▶ [Exercise goal] Continue the text on ABA therapy billing, picking up right after its last sentence, before the entries that follow it.

▶ [Text for analysis]
What should an ABA billing company verify in software?
How does the system track authorization units in real time, and when does it alert staff as consumption approaches the limit? A system that updates unit counts only after ERA posting, rather than after submission, leaves blind spots that fill with denied claims. Can authorization records store per-code unit limits in addition to an overall cap, since some payers authorize a large block of 97153 and a small block of 97155 under one number? How does ERA review handle multi-code ABA claims, and can staff see exactly which code was denied and why? Can the denial queue be filtered and sorted by denial code and payer across multiple practices at once? How does the system handle concurrent 97153 and 97155 claims: flag for review, scrub automatically, or pass through? And what is the clearinghouse path for Medicaid submissions, with documentation of successful submissions to the specific state MCOs in the company's territory?
Frequently asked questions
Can an RBT be listed as the rendering provider on a claim?
Yes, for technician-delivered codes: 97152, 97153, and 97154. The RBT must be credentialed or enrolled with the specific payer, and the RBT's own NPI must appear in the rendering provider field. RBTs cannot be the rendering provider on QHP-only codes: 97151, 97155, 97156, 97157, or 97158.
What happens when ABA authorization units run out mid-month?

▶ [Dataset]
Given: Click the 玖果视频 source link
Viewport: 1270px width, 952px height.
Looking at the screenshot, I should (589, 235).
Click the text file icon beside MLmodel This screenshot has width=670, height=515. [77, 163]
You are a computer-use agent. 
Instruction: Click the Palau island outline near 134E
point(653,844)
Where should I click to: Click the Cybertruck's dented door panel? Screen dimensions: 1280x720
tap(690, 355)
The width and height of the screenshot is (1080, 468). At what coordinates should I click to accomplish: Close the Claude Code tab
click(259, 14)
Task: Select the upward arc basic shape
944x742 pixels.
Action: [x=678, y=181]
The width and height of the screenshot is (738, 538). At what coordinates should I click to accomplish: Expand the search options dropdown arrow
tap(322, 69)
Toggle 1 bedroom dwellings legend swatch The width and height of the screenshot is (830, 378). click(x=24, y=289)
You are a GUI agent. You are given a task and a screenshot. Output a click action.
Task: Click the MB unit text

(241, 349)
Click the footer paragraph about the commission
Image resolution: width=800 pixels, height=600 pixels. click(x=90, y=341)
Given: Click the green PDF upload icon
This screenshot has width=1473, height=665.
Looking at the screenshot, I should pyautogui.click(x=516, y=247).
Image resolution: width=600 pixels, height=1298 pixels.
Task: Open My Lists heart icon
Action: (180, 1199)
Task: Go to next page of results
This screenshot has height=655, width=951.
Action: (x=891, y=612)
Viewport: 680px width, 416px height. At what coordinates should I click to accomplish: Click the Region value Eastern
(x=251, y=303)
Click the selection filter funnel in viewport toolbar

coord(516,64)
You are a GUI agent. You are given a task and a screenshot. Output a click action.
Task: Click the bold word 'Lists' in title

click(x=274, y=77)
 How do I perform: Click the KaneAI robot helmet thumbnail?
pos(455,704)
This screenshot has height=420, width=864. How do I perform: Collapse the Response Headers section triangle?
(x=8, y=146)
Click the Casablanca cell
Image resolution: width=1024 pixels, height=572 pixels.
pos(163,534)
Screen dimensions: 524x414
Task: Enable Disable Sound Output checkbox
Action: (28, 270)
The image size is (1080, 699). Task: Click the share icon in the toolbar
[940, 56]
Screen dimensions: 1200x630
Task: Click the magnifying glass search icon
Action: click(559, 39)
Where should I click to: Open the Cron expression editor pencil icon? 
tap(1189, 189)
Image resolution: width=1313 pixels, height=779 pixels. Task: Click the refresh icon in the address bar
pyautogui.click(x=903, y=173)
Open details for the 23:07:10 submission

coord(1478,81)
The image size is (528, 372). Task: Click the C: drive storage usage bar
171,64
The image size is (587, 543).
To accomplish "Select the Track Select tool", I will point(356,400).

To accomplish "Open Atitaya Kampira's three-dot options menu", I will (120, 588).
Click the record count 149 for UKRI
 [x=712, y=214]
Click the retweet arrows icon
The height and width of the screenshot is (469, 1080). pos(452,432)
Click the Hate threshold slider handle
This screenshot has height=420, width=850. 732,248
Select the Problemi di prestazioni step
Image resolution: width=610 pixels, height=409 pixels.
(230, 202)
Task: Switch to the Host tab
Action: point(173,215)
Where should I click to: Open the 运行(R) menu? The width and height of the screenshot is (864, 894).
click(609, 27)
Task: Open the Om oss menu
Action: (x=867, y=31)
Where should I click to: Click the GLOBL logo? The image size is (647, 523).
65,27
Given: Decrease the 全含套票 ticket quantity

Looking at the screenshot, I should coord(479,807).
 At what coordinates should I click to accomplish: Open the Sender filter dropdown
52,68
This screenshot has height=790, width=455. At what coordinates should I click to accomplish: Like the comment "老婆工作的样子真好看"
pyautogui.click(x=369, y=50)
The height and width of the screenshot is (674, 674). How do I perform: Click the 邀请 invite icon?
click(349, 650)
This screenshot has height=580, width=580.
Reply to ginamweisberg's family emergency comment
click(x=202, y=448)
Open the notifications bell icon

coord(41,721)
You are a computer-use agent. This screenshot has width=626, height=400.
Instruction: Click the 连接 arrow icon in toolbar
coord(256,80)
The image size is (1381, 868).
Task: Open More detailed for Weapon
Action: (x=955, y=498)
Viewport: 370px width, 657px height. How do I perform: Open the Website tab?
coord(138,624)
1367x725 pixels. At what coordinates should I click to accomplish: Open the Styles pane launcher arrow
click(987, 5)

▶ [Written response]
Claims for sessions delivered after units are exhausted deny as services exceeding the authorized quantity, and the denial is usually not reversible without a new or amended authorization approved prospectively. Some payers grant a retroactive extension under documented emergency circumstances, but that is payer-specific and not assured. The practical answer is real-time unit tracking and clinical-team communication before the authorization runs out.
Do all 50 states require commercial insurers to cover ABA?
All 50 states have autism insurance mandate laws, but they apply primarily to fully insured, state-regulated plans. Self-funded employer plans governed by federal ERISA law are generally exempt. A billing company will encounter self-funded employer plans that cover no ABA services, which need to be identified at eligibility verification before the first session.
Is concurrent billing of 97153 and 97155 allowed?
It depends entirely on the payer. Some commercial plans and select Medicaid programs allow concurrent billing when both providers are face-to-face with the patient and documentation records distinct, simultaneous services. Other payers deny any overlapping time units as duplicate claims. Maintain a payer-by-payer concurrent billing reference and build documentation checklists around the highest-scrutiny payers in your mix. See the denial management workflow guide for handling CO-97 patterns.
How is ABA billing different for a billing company versus in-house staff?
A billing company manages ABA across multiple practices, which compounds payer variability: the same commercial plan can have different rules per employer group, and different practices carry different MCO contracts in the same state. Billing companies also run the credentialing and enrollment pipeline for multiple BCBAs across practices, which makes rendering-provider mismatches more likely without a structured enrollment process. Multi-practice queue visibility is necessary, because per-practice claim lists do not scale.
What is the typical filing window for ABA claims?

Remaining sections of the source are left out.